Wednesday, February 06, 2008

Things Hidden Since the Foundation of the World

I've just started reading some essays by Rene Girard. I've been instructed to read this dude by a variety of sources including Bryce, whom i work with at the library. Girard is the creater of an idea, an idea so powerful that Girard finds it in the foundation of all others. But it's not really an idea, it's more a mechanism, a non-conscious working of the social body, operative everywhere in human history.

This is called Mimetic Theory. The structure of the theory goes something like this:
Desire is triangular as no one simply desires an object spontaneously, but learns the desire from another.
Conflict and rivalry then occurs over the desired object.
Death occurs. This fulfillment then is not the attaining of the object of desire but the denial of the rival.

Take for example the family. Girard basis this in the context of Freud's Oedipal desire. Freud thinks that the founding even of society was the collective murder of the father by the brothers in the primal horde. Guiltstricken by what they had done the brothers then divinized their father and denied themselves the very think for which they commited the patricide: the sexual use of the hordes females.

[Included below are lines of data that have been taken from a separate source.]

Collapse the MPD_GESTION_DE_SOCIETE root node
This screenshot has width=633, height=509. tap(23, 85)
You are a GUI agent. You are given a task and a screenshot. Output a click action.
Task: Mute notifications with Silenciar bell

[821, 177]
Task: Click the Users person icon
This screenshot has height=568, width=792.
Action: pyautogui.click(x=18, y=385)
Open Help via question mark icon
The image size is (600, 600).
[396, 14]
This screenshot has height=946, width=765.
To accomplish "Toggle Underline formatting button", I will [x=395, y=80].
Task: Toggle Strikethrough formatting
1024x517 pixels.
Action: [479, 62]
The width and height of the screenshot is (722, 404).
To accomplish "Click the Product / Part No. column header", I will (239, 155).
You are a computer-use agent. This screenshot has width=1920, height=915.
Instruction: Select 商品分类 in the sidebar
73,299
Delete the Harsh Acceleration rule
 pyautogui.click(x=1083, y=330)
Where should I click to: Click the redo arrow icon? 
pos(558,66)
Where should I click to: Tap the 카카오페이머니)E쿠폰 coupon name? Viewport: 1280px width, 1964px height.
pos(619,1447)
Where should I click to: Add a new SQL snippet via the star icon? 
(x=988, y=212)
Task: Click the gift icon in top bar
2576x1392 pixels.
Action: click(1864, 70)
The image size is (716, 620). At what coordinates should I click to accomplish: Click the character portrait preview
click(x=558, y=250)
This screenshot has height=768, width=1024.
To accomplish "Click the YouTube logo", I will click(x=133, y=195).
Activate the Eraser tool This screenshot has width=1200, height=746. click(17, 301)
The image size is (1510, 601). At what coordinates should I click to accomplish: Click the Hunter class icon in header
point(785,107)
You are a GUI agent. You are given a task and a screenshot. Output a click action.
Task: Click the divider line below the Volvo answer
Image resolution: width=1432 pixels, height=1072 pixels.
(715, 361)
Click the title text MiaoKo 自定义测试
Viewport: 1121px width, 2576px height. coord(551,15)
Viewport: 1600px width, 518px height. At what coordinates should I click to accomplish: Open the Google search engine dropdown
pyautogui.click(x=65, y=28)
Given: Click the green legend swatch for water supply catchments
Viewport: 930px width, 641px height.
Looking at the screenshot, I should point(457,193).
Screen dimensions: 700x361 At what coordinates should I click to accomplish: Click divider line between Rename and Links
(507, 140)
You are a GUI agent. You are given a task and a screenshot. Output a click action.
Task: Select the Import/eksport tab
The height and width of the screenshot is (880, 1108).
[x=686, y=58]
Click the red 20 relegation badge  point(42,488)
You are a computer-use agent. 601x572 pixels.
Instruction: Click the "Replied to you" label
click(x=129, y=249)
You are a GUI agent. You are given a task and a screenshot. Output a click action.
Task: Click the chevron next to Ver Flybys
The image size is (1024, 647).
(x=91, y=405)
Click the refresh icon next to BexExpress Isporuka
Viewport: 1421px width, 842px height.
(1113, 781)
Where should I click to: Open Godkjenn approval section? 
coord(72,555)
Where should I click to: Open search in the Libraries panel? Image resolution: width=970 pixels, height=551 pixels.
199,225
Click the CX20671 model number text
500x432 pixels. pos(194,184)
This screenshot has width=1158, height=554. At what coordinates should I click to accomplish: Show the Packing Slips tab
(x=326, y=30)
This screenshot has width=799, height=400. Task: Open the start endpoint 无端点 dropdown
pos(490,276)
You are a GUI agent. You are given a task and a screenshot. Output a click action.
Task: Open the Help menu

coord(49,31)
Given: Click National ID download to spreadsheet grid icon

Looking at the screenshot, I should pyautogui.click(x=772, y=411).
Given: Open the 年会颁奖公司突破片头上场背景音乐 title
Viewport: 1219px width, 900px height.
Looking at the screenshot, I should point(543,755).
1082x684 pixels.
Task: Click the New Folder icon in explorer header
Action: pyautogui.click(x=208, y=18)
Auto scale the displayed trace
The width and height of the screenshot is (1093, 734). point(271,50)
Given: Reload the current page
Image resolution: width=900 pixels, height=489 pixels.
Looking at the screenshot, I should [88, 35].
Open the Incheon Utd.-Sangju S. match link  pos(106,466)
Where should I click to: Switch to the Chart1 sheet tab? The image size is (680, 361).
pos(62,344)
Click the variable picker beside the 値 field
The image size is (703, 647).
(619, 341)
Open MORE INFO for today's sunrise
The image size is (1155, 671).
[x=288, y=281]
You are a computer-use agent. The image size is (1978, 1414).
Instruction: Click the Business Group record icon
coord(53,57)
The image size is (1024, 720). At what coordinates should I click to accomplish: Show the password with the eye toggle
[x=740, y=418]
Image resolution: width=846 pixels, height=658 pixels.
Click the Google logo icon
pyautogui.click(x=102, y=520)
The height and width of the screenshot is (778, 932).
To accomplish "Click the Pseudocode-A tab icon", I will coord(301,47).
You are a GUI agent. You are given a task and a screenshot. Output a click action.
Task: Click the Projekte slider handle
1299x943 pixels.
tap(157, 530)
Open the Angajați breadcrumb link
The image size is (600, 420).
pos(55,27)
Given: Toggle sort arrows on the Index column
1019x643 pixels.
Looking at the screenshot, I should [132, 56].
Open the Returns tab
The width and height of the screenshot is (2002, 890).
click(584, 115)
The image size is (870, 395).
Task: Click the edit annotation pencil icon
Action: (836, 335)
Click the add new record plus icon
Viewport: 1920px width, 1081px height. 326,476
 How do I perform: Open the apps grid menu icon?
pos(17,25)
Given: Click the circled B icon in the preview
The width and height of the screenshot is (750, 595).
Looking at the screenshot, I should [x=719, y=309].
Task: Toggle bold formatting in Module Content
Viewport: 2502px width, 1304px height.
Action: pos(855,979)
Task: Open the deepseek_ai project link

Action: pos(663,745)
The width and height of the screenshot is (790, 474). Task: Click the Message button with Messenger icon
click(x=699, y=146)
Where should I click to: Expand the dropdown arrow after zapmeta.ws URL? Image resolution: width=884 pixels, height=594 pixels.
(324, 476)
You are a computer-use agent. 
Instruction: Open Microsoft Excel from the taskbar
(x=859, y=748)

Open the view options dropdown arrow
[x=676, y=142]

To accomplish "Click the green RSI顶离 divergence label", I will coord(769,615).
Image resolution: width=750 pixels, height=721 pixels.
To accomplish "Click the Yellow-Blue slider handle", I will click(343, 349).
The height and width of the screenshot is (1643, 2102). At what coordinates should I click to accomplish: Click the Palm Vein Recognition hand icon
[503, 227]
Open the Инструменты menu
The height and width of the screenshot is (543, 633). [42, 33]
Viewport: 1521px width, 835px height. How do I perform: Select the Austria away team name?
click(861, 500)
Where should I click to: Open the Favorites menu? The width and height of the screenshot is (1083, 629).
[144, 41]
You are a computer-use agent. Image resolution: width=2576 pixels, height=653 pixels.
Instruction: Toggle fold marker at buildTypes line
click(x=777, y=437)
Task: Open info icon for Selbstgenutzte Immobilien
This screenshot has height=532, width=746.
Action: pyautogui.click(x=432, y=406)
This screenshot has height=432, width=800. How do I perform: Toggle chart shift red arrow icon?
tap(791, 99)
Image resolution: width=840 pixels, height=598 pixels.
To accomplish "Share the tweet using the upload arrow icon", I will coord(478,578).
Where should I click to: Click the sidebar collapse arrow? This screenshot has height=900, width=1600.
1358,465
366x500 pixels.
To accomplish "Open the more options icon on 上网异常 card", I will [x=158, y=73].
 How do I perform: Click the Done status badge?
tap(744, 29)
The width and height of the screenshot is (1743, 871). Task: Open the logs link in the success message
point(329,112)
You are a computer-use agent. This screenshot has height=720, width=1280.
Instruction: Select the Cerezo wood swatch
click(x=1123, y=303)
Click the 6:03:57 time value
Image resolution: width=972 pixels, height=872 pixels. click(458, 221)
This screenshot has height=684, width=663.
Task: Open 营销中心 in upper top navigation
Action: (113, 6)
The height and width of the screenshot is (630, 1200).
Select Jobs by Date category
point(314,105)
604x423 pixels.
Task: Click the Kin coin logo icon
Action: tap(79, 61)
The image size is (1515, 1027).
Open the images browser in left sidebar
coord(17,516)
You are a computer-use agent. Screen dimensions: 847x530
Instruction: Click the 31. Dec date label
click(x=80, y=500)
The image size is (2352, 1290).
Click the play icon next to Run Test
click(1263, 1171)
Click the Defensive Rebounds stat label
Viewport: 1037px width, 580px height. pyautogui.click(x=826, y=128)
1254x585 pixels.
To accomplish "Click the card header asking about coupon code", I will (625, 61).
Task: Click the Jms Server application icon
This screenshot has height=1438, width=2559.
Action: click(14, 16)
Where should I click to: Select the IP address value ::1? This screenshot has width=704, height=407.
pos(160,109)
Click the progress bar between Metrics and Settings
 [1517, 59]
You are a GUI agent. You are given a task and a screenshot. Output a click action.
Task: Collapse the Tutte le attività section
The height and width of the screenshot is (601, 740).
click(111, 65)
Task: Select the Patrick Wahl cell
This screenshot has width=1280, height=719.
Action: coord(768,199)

This is the fundamental truth hidden since the foundation of the world says Girard in his book Violence and the Sacred; the collective murder of an arbitrary victim. So the violence is then endless, obeying the simple law of mimetic reciprocation (vegeance). It was discovered somewhere down the line in this history that peace was re-established through finding and killing a single and common enemy to whom all attributed their misfortune. This simple event-killing of one by all- founds soceity, religion, and all other major social institutions. This is called the scapegoat mechanism.

Sometimes the scapegoat undergoes a transformation in death. Since the death brought peace, the murdered then becomes a saviour of the group. People then use ritual reenactments of the saving murder, which becomes the institution of sacrifice.

Such scapegoat murders can be applied to Jesus, MLK Jr., JFK, and more. Here we have the exact pattern Girard spoke of. Someone comes with a new revolutionary idea. These people are popular, fall from grace, and are then killed or assassinated. In death these people become the savior or to the least iconic.

But does this bring about a lasting peace? More on this later!

2 comments:

Anonymous said...

Hi Puke, Hellion here.

Um...this theory is scarey to me. Make it stop.

Rico said...

That's what the crowd said. But they only closed their eyes and stopped their ears. Myth is what happens when the details aren't supposed to be remembered, only the effects.